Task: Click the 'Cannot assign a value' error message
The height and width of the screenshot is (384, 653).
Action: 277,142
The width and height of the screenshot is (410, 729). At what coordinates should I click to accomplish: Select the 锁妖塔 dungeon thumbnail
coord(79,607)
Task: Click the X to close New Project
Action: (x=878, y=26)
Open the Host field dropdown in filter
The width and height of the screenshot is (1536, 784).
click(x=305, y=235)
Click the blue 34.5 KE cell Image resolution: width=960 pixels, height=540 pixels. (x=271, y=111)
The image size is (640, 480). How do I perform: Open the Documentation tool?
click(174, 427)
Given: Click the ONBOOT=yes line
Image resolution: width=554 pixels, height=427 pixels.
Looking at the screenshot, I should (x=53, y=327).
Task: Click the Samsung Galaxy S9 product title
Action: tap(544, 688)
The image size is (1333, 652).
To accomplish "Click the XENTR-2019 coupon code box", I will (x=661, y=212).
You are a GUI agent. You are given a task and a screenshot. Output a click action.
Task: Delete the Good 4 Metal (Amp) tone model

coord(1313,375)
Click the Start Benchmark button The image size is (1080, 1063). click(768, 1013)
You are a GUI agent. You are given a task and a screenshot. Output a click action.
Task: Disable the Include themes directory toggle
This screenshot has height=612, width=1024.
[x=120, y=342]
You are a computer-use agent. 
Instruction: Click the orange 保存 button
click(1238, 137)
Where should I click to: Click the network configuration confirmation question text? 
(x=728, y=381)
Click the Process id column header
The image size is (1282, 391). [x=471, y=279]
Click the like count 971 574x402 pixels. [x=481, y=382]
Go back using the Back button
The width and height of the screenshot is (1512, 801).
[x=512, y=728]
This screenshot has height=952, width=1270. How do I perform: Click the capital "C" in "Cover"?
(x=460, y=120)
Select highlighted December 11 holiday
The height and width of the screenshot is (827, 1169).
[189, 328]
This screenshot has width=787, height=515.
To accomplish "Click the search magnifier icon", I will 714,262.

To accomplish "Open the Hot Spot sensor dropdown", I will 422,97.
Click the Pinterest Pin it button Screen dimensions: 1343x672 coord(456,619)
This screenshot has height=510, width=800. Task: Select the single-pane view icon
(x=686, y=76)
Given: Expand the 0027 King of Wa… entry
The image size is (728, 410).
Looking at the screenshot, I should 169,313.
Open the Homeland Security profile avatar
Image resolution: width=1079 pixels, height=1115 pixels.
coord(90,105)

- **Requirement**
None of the lines above may be skipped. Transcribe each one exactly.

- **Solution**
Task: Click the 'Cannot assign a value' error message
The height and width of the screenshot is (384, 653).
Action: 277,142
The width and height of the screenshot is (410, 729). At what coordinates should I click to accomplish: Select the 锁妖塔 dungeon thumbnail
coord(79,607)
Task: Click the X to close New Project
Action: (x=878, y=26)
Open the Host field dropdown in filter
The width and height of the screenshot is (1536, 784).
click(x=305, y=235)
Click the blue 34.5 KE cell Image resolution: width=960 pixels, height=540 pixels. (x=271, y=111)
The image size is (640, 480). How do I perform: Open the Documentation tool?
click(174, 427)
Given: Click the ONBOOT=yes line
Image resolution: width=554 pixels, height=427 pixels.
Looking at the screenshot, I should (x=53, y=327).
Task: Click the Samsung Galaxy S9 product title
Action: tap(544, 688)
The image size is (1333, 652).
To accomplish "Click the XENTR-2019 coupon code box", I will (x=661, y=212).
You are a GUI agent. You are given a task and a screenshot. Output a click action.
Task: Delete the Good 4 Metal (Amp) tone model

coord(1313,375)
Click the Start Benchmark button The image size is (1080, 1063). click(768, 1013)
You are a GUI agent. You are given a task and a screenshot. Output a click action.
Task: Disable the Include themes directory toggle
This screenshot has height=612, width=1024.
[x=120, y=342]
You are a computer-use agent. 
Instruction: Click the orange 保存 button
click(1238, 137)
Where should I click to: Click the network configuration confirmation question text? 
(x=728, y=381)
Click the Process id column header
The image size is (1282, 391). [x=471, y=279]
Click the like count 971 574x402 pixels. [x=481, y=382]
Go back using the Back button
The width and height of the screenshot is (1512, 801).
[x=512, y=728]
This screenshot has height=952, width=1270. How do I perform: Click the capital "C" in "Cover"?
(x=460, y=120)
Select highlighted December 11 holiday
The height and width of the screenshot is (827, 1169).
[189, 328]
This screenshot has width=787, height=515.
To accomplish "Click the search magnifier icon", I will 714,262.

To accomplish "Open the Hot Spot sensor dropdown", I will 422,97.
Click the Pinterest Pin it button Screen dimensions: 1343x672 coord(456,619)
This screenshot has height=510, width=800. Task: Select the single-pane view icon
(x=686, y=76)
Given: Expand the 0027 King of Wa… entry
The image size is (728, 410).
Looking at the screenshot, I should 169,313.
Open the Homeland Security profile avatar
Image resolution: width=1079 pixels, height=1115 pixels.
coord(90,105)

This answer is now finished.